Saved data entries:
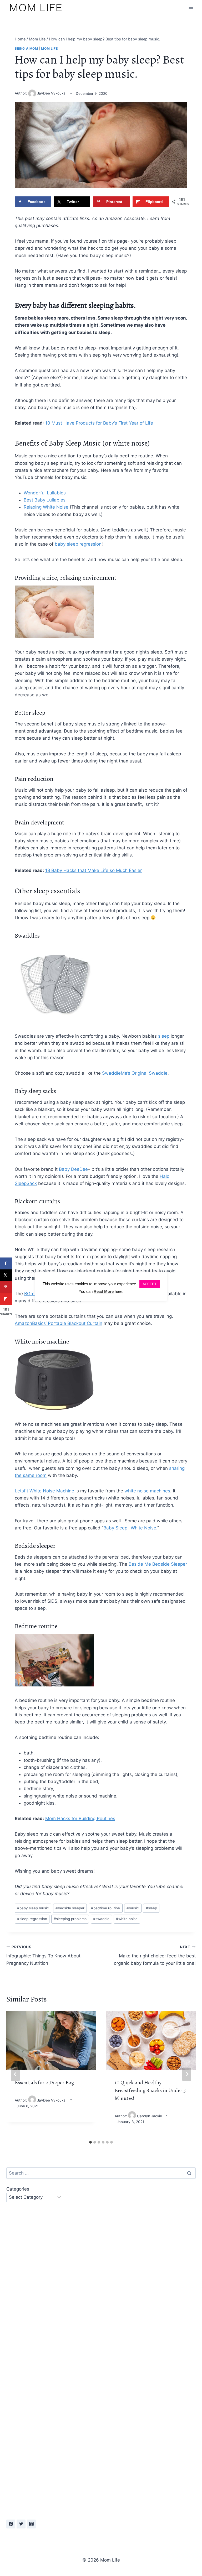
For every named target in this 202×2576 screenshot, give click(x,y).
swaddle (101, 1919)
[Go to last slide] (15, 2074)
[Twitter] (21, 2524)
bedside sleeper (69, 1908)
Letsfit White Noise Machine (44, 1490)
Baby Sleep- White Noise (129, 1527)
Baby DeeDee (73, 1169)
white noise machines (147, 1490)
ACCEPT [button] (149, 1284)
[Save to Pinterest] (6, 1287)
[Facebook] (10, 2524)
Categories (17, 2189)
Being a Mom (26, 48)
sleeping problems (70, 1919)
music (133, 1908)
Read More (104, 1291)
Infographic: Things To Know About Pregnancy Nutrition (43, 1955)
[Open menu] (191, 7)
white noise (127, 1919)
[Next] (186, 2074)
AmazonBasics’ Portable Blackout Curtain (58, 1323)
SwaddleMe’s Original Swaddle (135, 1073)
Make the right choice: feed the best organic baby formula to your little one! (155, 1955)
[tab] (90, 2142)
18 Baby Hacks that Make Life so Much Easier (93, 870)
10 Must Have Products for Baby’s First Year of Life (99, 423)
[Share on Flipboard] (6, 1299)
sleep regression (32, 1919)
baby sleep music (33, 1908)
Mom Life (49, 48)
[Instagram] (31, 2524)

■ **Directions**: Set down exactly what runs from the line with "sleeping problems (70, 1919)" to the last line of the data above, including both of those lines and no others.

■ **Solved exercise**:
sleeping problems (70, 1919)
music (133, 1908)
Read More (104, 1291)
Infographic: Things To Know About Pregnancy Nutrition (43, 1955)
[Open menu] (191, 7)
white noise (127, 1919)
[Next] (186, 2074)
AmazonBasics’ Portable Blackout Curtain (58, 1323)
SwaddleMe’s Original Swaddle (135, 1073)
Make the right choice: feed the best organic baby formula to your little one! (155, 1955)
[tab] (90, 2142)
18 Baby Hacks that Make Life so Much Easier (93, 870)
10 Must Have Products for Baby’s First Year of Life (99, 423)
[Share on Flipboard] (6, 1299)
sleep regression (32, 1919)
baby sleep music (33, 1908)
Mom Life (49, 48)
[Instagram] (31, 2524)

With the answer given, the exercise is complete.